### Exercise objective
Copy each of the items below verbatim, keeping every line in its original order.

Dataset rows
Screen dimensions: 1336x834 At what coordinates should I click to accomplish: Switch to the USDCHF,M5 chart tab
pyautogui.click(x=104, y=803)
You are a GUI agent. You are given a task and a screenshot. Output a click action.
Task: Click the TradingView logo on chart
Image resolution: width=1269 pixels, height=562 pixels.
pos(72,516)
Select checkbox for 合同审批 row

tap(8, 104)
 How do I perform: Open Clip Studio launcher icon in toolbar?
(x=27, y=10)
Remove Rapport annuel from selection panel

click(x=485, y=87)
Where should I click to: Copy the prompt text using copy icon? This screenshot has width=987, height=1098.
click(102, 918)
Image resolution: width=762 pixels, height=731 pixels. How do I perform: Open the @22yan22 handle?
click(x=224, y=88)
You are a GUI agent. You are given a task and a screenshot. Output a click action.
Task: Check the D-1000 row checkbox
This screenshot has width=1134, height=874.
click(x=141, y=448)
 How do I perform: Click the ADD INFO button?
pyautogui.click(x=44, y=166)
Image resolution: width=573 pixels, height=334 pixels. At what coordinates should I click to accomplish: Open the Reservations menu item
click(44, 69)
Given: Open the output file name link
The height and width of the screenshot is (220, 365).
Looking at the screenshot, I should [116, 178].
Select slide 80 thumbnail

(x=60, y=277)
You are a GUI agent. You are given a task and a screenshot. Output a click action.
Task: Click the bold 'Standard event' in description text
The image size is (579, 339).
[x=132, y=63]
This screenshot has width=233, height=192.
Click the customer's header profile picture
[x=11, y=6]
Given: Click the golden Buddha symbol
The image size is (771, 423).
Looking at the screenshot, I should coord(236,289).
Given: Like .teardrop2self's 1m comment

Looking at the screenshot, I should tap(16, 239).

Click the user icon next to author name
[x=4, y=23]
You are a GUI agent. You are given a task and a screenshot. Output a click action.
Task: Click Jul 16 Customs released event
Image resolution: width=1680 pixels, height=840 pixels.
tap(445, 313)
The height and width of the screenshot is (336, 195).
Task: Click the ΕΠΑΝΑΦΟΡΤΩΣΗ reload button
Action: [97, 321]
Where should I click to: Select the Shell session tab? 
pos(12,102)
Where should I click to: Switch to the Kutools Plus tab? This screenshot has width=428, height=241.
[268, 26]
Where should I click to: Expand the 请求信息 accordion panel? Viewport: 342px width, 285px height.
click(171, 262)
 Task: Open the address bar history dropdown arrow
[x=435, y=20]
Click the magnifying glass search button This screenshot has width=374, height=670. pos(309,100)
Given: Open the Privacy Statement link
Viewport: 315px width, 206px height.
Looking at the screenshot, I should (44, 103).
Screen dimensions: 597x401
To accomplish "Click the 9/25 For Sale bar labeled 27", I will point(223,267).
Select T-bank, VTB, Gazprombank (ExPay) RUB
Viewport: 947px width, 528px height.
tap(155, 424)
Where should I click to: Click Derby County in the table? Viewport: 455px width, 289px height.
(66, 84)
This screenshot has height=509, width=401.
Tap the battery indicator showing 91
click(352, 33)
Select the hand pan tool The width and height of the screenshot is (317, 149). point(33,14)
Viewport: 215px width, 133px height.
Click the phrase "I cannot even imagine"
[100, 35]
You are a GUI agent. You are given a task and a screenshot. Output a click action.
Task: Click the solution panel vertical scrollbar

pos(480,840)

### Written reply
Screen dimensions: 1336x834 At what coordinates should I click to accomplish: Switch to the USDCHF,M5 chart tab
pyautogui.click(x=104, y=803)
You are a GUI agent. You are given a task and a screenshot. Output a click action.
Task: Click the TradingView logo on chart
Image resolution: width=1269 pixels, height=562 pixels.
pos(72,516)
Select checkbox for 合同审批 row

tap(8, 104)
 How do I perform: Open Clip Studio launcher icon in toolbar?
(x=27, y=10)
Remove Rapport annuel from selection panel

click(x=485, y=87)
Where should I click to: Copy the prompt text using copy icon? This screenshot has width=987, height=1098.
click(102, 918)
Image resolution: width=762 pixels, height=731 pixels. How do I perform: Open the @22yan22 handle?
click(x=224, y=88)
You are a GUI agent. You are given a task and a screenshot. Output a click action.
Task: Check the D-1000 row checkbox
This screenshot has width=1134, height=874.
click(x=141, y=448)
 How do I perform: Click the ADD INFO button?
pyautogui.click(x=44, y=166)
Image resolution: width=573 pixels, height=334 pixels. At what coordinates should I click to accomplish: Open the Reservations menu item
click(44, 69)
Given: Open the output file name link
The height and width of the screenshot is (220, 365).
Looking at the screenshot, I should [116, 178].
Select slide 80 thumbnail

(x=60, y=277)
You are a GUI agent. You are given a task and a screenshot. Output a click action.
Task: Click the bold 'Standard event' in description text
The image size is (579, 339).
[x=132, y=63]
This screenshot has width=233, height=192.
Click the customer's header profile picture
[x=11, y=6]
Given: Click the golden Buddha symbol
The image size is (771, 423).
Looking at the screenshot, I should coord(236,289).
Given: Like .teardrop2self's 1m comment

Looking at the screenshot, I should tap(16, 239).

Click the user icon next to author name
[x=4, y=23]
You are a GUI agent. You are given a task and a screenshot. Output a click action.
Task: Click Jul 16 Customs released event
Image resolution: width=1680 pixels, height=840 pixels.
tap(445, 313)
The height and width of the screenshot is (336, 195).
Task: Click the ΕΠΑΝΑΦΟΡΤΩΣΗ reload button
Action: [97, 321]
Where should I click to: Select the Shell session tab? 
pos(12,102)
Where should I click to: Switch to the Kutools Plus tab? This screenshot has width=428, height=241.
[268, 26]
Where should I click to: Expand the 请求信息 accordion panel? Viewport: 342px width, 285px height.
click(171, 262)
 Task: Open the address bar history dropdown arrow
[x=435, y=20]
Click the magnifying glass search button This screenshot has width=374, height=670. pos(309,100)
Given: Open the Privacy Statement link
Viewport: 315px width, 206px height.
Looking at the screenshot, I should (44, 103).
Screen dimensions: 597x401
To accomplish "Click the 9/25 For Sale bar labeled 27", I will point(223,267).
Select T-bank, VTB, Gazprombank (ExPay) RUB
Viewport: 947px width, 528px height.
tap(155, 424)
Where should I click to: Click Derby County in the table? Viewport: 455px width, 289px height.
(66, 84)
This screenshot has height=509, width=401.
Tap the battery indicator showing 91
click(352, 33)
Select the hand pan tool The width and height of the screenshot is (317, 149). point(33,14)
Viewport: 215px width, 133px height.
Click the phrase "I cannot even imagine"
[100, 35]
You are a GUI agent. You are given a task and a screenshot. Output a click action.
Task: Click the solution panel vertical scrollbar

pos(480,840)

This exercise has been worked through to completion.